A more recent area of her research focuses on the disproportionate burden of chemical exposures from personal care products in some groups. In a 2017 study, Dr. Llanos and her colleagues reported that the use of dark hair dye shades was associated with 51 percent increased overall risk of breast cancer among Black/African American women.  
 
“There have been many studies linking hair dye with breast cancer, but ours was the first to include a large sample of Black and African American women,” she says. “The majority of studies prior focused on white women, and this had just never been done in a sample that included a large number of Black women, so it generated a lot of interest.”  
 
Later, the Llanos lab investigated the possible effects of hair dye and relaxer use on breast tumor features. In 2022, the researchers found that long-term use of both products were associated with more aggressive tumor features — hair dye with higher tumor grade and relaxer with larger tumors.  
 
“Black women are the largest consumers of hair products and cosmetics per capita in the U.S.,” says Dr.
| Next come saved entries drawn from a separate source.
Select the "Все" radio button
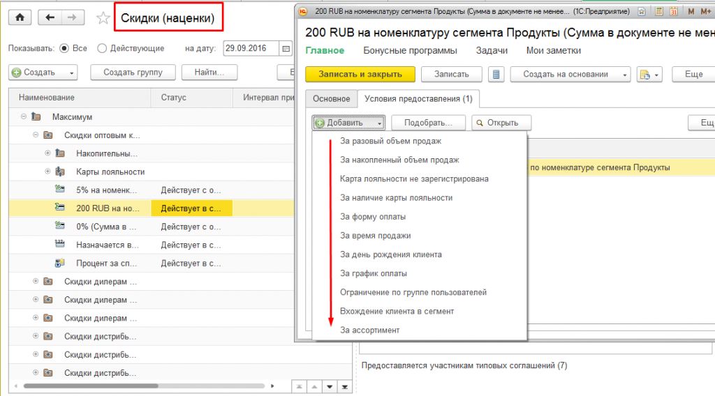Image resolution: width=715 pixels, height=396 pixels. (64, 48)
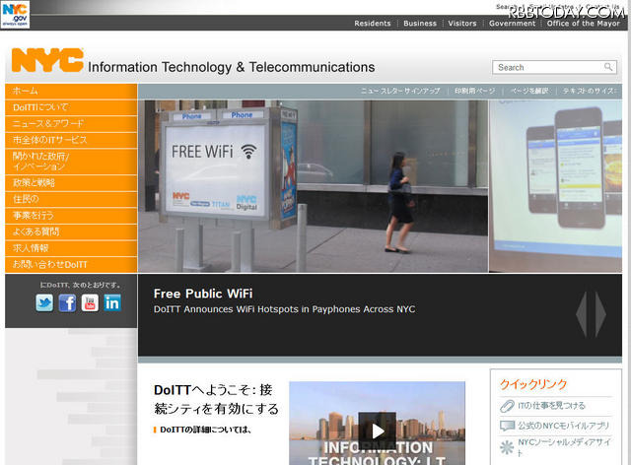Click the ニュースレターサインアップ link

tap(400, 91)
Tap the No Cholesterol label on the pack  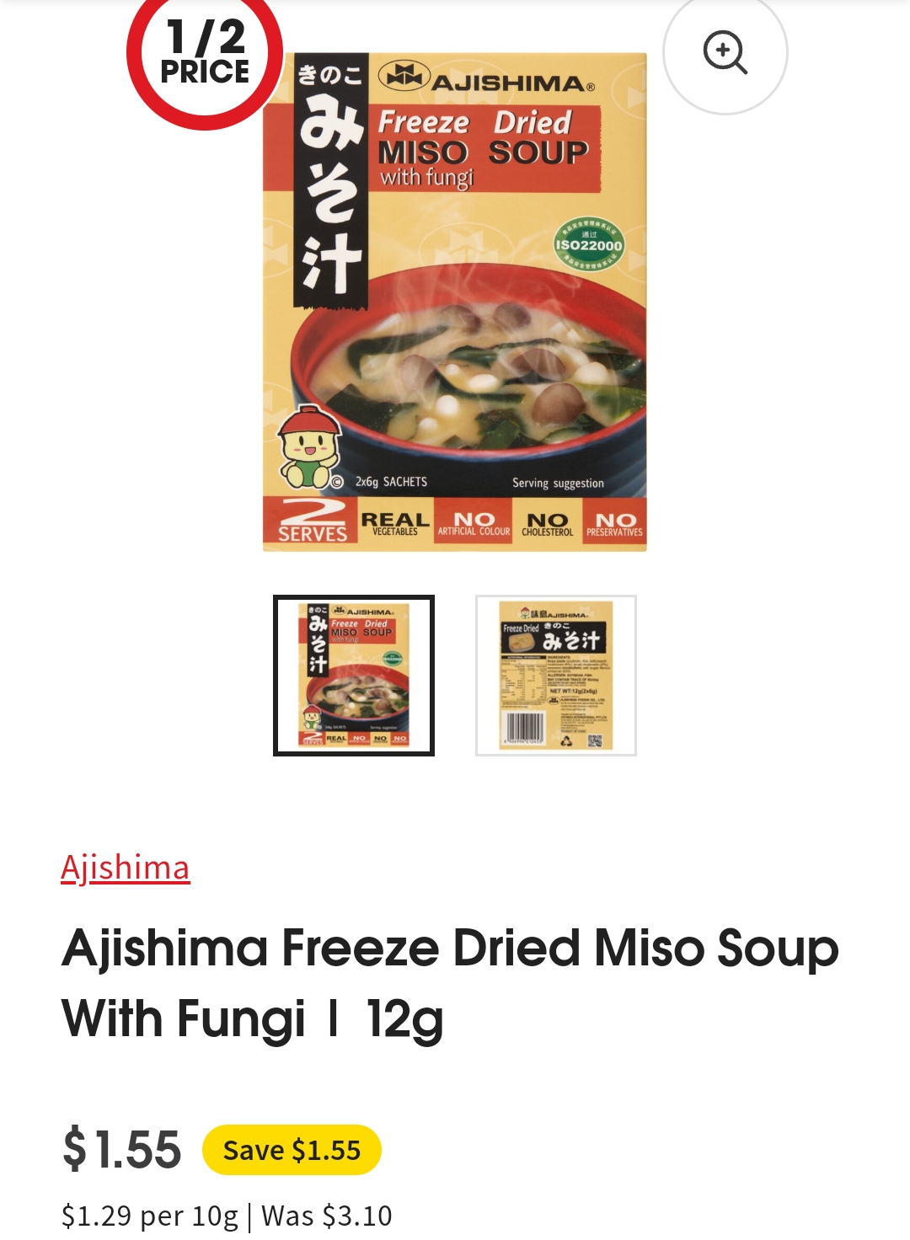[547, 523]
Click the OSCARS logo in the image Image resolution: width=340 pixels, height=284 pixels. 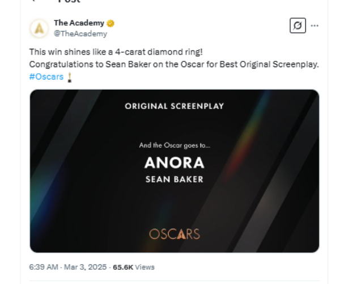175,233
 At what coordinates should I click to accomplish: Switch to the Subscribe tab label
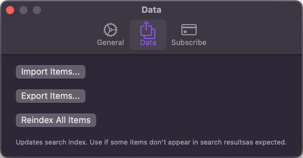189,42
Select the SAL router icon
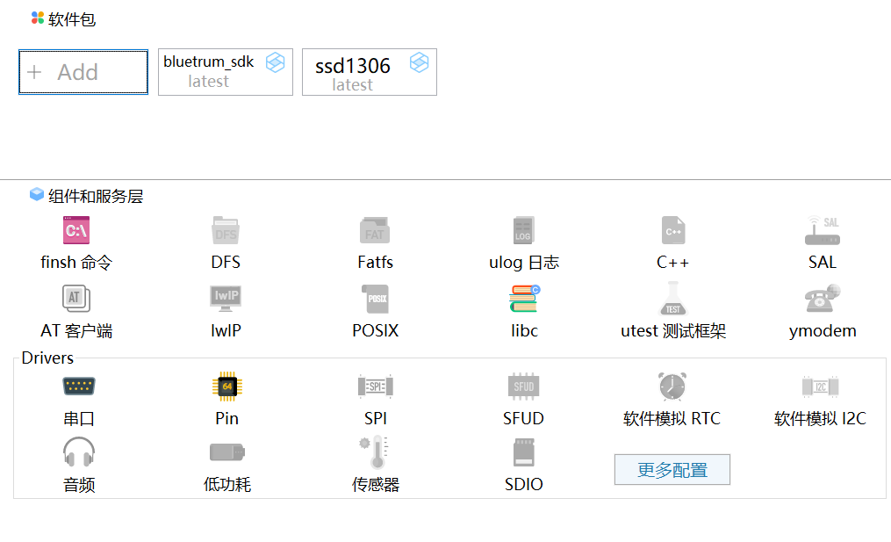This screenshot has width=891, height=542. pos(823,230)
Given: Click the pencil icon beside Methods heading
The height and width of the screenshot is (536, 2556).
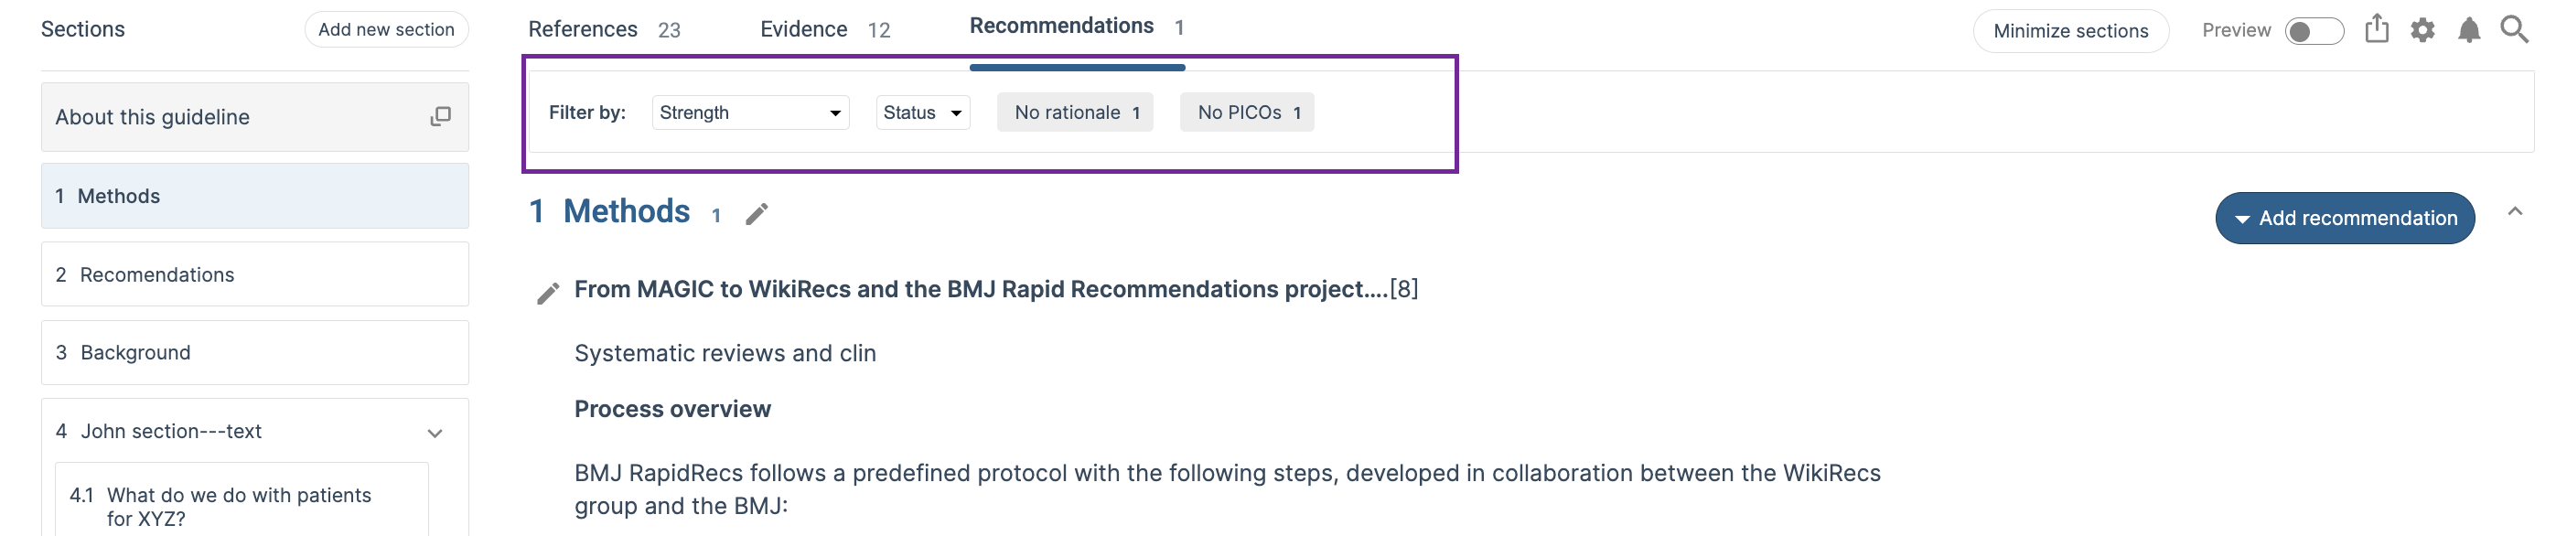Looking at the screenshot, I should click(757, 214).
Llanos.” When you look further at the products that are marketed to us and our children, you find that many of these products contain really toxic ingredients.“ 
 
Now, Dr. Llanos has expanded this work to Kenya through a 2022 grant from the ICAP-HICCC Cancer Initiative (IHCI), which awards recipients $30,000 to conduct one-year pilot research projects that aim to address major gaps in cancer screening, prevention, and management in low- and middle-income countries. The international collaboration stemmed from discussion with fellow researchers at the African Caribbean Cancer Consortium (AC3) biannual meeting.  
 
She has collected data on personal care product and hair product use, as well as perceptions of use, among women in two Kenyan counties with rising breast cancer rates. One big-picture goal of the project – both in Kenya and the U.S. – is to push the government to enact tougher regulations in terms of what chemicals can go into these products.  
 
“Interventions that can have an impact at the population-level — like policy change and interventions impacting whole communities — would have a broader impact than ones that target individuals alone,” she says. “Ultimately, I hope my research leads to evidence-based strategies to improve cancer outcomes so that we can move the needle towards greater health equity.”